TASK PROMPT: Every entry must come back exactly as it was given.

..........

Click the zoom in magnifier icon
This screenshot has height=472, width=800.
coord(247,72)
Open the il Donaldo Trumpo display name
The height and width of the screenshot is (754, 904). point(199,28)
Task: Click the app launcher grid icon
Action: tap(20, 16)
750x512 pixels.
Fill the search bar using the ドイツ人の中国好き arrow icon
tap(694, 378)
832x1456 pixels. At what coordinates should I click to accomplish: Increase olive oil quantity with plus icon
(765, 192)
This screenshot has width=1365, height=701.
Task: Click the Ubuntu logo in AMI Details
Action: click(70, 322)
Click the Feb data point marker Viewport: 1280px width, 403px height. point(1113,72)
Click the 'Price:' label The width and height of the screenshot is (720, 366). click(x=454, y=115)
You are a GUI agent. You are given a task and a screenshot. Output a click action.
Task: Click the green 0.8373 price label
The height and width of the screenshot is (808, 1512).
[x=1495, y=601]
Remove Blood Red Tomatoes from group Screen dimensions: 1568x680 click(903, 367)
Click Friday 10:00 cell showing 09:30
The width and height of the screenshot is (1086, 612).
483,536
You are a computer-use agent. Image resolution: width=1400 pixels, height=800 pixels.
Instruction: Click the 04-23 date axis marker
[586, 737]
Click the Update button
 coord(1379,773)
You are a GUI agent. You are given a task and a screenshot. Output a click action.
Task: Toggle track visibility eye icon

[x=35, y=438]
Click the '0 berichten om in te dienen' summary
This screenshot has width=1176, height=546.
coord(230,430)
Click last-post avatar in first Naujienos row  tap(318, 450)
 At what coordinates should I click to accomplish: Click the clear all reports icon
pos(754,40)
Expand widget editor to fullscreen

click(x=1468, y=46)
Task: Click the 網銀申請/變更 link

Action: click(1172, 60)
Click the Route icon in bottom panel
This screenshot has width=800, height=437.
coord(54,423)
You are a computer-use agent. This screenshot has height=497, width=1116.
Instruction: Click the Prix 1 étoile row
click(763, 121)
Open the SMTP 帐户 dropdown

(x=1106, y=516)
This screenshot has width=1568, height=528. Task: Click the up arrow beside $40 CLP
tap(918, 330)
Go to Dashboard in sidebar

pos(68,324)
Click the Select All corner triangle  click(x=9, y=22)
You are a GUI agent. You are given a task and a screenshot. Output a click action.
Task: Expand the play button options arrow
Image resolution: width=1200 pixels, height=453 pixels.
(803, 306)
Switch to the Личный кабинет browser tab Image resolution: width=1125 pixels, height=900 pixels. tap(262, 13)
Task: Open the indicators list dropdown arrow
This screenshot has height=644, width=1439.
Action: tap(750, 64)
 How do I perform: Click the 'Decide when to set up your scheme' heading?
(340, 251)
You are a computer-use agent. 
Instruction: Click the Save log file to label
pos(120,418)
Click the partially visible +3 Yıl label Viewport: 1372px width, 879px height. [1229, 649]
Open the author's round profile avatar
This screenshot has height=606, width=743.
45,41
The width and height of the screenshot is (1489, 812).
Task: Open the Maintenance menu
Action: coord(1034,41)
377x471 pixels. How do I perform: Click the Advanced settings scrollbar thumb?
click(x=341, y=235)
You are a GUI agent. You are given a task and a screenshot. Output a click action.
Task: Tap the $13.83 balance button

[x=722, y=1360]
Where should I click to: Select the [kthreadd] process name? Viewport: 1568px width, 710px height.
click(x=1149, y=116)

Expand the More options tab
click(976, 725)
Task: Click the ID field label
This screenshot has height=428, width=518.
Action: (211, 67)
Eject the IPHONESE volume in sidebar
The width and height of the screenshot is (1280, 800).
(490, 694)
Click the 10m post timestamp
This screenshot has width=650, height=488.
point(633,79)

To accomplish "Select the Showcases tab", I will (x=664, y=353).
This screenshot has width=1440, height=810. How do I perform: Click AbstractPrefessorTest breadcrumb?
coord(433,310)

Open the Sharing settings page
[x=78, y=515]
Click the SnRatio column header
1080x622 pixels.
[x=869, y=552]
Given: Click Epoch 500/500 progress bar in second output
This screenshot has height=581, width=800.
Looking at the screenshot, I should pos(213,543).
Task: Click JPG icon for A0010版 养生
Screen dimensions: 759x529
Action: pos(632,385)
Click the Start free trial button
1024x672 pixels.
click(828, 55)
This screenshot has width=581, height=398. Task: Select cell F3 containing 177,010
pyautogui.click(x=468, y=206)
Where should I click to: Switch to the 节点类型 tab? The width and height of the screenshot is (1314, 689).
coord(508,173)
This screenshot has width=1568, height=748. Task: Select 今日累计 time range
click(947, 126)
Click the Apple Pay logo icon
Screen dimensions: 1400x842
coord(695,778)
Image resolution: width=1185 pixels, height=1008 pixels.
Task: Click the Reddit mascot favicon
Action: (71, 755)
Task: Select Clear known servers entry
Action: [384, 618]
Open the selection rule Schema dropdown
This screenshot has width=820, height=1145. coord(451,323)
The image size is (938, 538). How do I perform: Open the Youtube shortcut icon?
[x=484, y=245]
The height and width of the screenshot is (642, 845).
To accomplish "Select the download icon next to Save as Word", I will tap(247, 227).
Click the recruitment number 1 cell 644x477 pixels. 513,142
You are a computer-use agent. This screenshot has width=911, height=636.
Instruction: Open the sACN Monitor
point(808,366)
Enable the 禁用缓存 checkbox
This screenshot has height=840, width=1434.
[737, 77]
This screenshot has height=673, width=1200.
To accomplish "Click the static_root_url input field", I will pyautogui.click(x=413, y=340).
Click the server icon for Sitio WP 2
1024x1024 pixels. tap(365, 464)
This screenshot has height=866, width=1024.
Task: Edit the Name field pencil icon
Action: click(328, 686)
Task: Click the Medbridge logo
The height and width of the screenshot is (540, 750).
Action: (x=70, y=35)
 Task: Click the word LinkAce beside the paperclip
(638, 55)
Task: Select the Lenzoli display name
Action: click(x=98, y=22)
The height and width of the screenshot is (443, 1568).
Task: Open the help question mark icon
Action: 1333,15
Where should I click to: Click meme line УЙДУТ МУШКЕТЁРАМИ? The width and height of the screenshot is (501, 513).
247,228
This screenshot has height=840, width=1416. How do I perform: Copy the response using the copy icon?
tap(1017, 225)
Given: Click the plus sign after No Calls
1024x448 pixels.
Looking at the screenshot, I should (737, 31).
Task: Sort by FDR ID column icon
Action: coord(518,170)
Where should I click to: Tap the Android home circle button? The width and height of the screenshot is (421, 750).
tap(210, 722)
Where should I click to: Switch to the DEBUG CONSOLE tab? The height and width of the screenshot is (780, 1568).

..........

ANSWER AREA:
Click the zoom in magnifier icon
This screenshot has height=472, width=800.
coord(247,72)
Open the il Donaldo Trumpo display name
The height and width of the screenshot is (754, 904). point(199,28)
Task: Click the app launcher grid icon
Action: tap(20, 16)
750x512 pixels.
Fill the search bar using the ドイツ人の中国好き arrow icon
tap(694, 378)
832x1456 pixels. At what coordinates should I click to accomplish: Increase olive oil quantity with plus icon
(765, 192)
This screenshot has width=1365, height=701.
Task: Click the Ubuntu logo in AMI Details
Action: click(70, 322)
Click the Feb data point marker Viewport: 1280px width, 403px height. point(1113,72)
Click the 'Price:' label The width and height of the screenshot is (720, 366). click(x=454, y=115)
You are a GUI agent. You are given a task and a screenshot. Output a click action.
Task: Click the green 0.8373 price label
The height and width of the screenshot is (808, 1512).
[x=1495, y=601]
Remove Blood Red Tomatoes from group Screen dimensions: 1568x680 click(903, 367)
Click Friday 10:00 cell showing 09:30
The width and height of the screenshot is (1086, 612).
483,536
You are a computer-use agent. Image resolution: width=1400 pixels, height=800 pixels.
Instruction: Click the 04-23 date axis marker
[586, 737]
Click the Update button
 coord(1379,773)
You are a GUI agent. You are given a task and a screenshot. Output a click action.
Task: Toggle track visibility eye icon

[x=35, y=438]
Click the '0 berichten om in te dienen' summary
This screenshot has width=1176, height=546.
coord(230,430)
Click last-post avatar in first Naujienos row  tap(318, 450)
 At what coordinates should I click to accomplish: Click the clear all reports icon
pos(754,40)
Expand widget editor to fullscreen

click(x=1468, y=46)
Task: Click the 網銀申請/變更 link

Action: click(1172, 60)
Click the Route icon in bottom panel
This screenshot has width=800, height=437.
coord(54,423)
You are a computer-use agent. This screenshot has height=497, width=1116.
Instruction: Click the Prix 1 étoile row
click(763, 121)
Open the SMTP 帐户 dropdown

(x=1106, y=516)
This screenshot has width=1568, height=528. Task: Click the up arrow beside $40 CLP
tap(918, 330)
Go to Dashboard in sidebar

pos(68,324)
Click the Select All corner triangle  click(x=9, y=22)
You are a GUI agent. You are given a task and a screenshot. Output a click action.
Task: Expand the play button options arrow
Image resolution: width=1200 pixels, height=453 pixels.
(803, 306)
Switch to the Личный кабинет browser tab Image resolution: width=1125 pixels, height=900 pixels. tap(262, 13)
Task: Open the indicators list dropdown arrow
This screenshot has height=644, width=1439.
Action: tap(750, 64)
 How do I perform: Click the 'Decide when to set up your scheme' heading?
(340, 251)
You are a computer-use agent. 
Instruction: Click the Save log file to label
pos(120,418)
Click the partially visible +3 Yıl label Viewport: 1372px width, 879px height. [1229, 649]
Open the author's round profile avatar
This screenshot has height=606, width=743.
45,41
The width and height of the screenshot is (1489, 812).
Task: Open the Maintenance menu
Action: coord(1034,41)
377x471 pixels. How do I perform: Click the Advanced settings scrollbar thumb?
click(x=341, y=235)
You are a GUI agent. You are given a task and a screenshot. Output a click action.
Task: Tap the $13.83 balance button

[x=722, y=1360]
Where should I click to: Select the [kthreadd] process name? Viewport: 1568px width, 710px height.
click(x=1149, y=116)

Expand the More options tab
click(976, 725)
Task: Click the ID field label
This screenshot has height=428, width=518.
Action: (211, 67)
Eject the IPHONESE volume in sidebar
The width and height of the screenshot is (1280, 800).
(490, 694)
Click the 10m post timestamp
This screenshot has width=650, height=488.
point(633,79)

To accomplish "Select the Showcases tab", I will (x=664, y=353).
This screenshot has width=1440, height=810. How do I perform: Click AbstractPrefessorTest breadcrumb?
coord(433,310)

Open the Sharing settings page
[x=78, y=515]
Click the SnRatio column header
1080x622 pixels.
[x=869, y=552]
Given: Click Epoch 500/500 progress bar in second output
This screenshot has height=581, width=800.
Looking at the screenshot, I should pos(213,543).
Task: Click JPG icon for A0010版 养生
Screen dimensions: 759x529
Action: pos(632,385)
Click the Start free trial button
1024x672 pixels.
click(828, 55)
This screenshot has width=581, height=398. Task: Select cell F3 containing 177,010
pyautogui.click(x=468, y=206)
Where should I click to: Switch to the 节点类型 tab? The width and height of the screenshot is (1314, 689).
coord(508,173)
This screenshot has width=1568, height=748. Task: Select 今日累计 time range
click(947, 126)
Click the Apple Pay logo icon
Screen dimensions: 1400x842
coord(695,778)
Image resolution: width=1185 pixels, height=1008 pixels.
Task: Click the Reddit mascot favicon
Action: (71, 755)
Task: Select Clear known servers entry
Action: [384, 618]
Open the selection rule Schema dropdown
This screenshot has width=820, height=1145. coord(451,323)
The image size is (938, 538). How do I perform: Open the Youtube shortcut icon?
[x=484, y=245]
The height and width of the screenshot is (642, 845).
To accomplish "Select the download icon next to Save as Word", I will tap(247, 227).
Click the recruitment number 1 cell 644x477 pixels. 513,142
You are a computer-use agent. This screenshot has width=911, height=636.
Instruction: Open the sACN Monitor
point(808,366)
Enable the 禁用缓存 checkbox
This screenshot has height=840, width=1434.
[737, 77]
This screenshot has height=673, width=1200.
To accomplish "Click the static_root_url input field", I will pyautogui.click(x=413, y=340).
Click the server icon for Sitio WP 2
1024x1024 pixels. tap(365, 464)
This screenshot has height=866, width=1024.
Task: Edit the Name field pencil icon
Action: click(328, 686)
Task: Click the Medbridge logo
The height and width of the screenshot is (540, 750).
Action: (x=70, y=35)
 Task: Click the word LinkAce beside the paperclip
(638, 55)
Task: Select the Lenzoli display name
Action: click(x=98, y=22)
The height and width of the screenshot is (443, 1568).
Task: Open the help question mark icon
Action: 1333,15
Where should I click to: Click meme line УЙДУТ МУШКЕТЁРАМИ? The width and height of the screenshot is (501, 513).
247,228
This screenshot has height=840, width=1416. How do I perform: Copy the response using the copy icon?
tap(1017, 225)
Given: Click the plus sign after No Calls
1024x448 pixels.
Looking at the screenshot, I should (737, 31).
Task: Sort by FDR ID column icon
Action: coord(518,170)
Where should I click to: Tap the Android home circle button? The width and height of the screenshot is (421, 750).
tap(210, 722)
Where should I click to: Switch to the DEBUG CONSOLE tab? The height and width of the screenshot is (780, 1568).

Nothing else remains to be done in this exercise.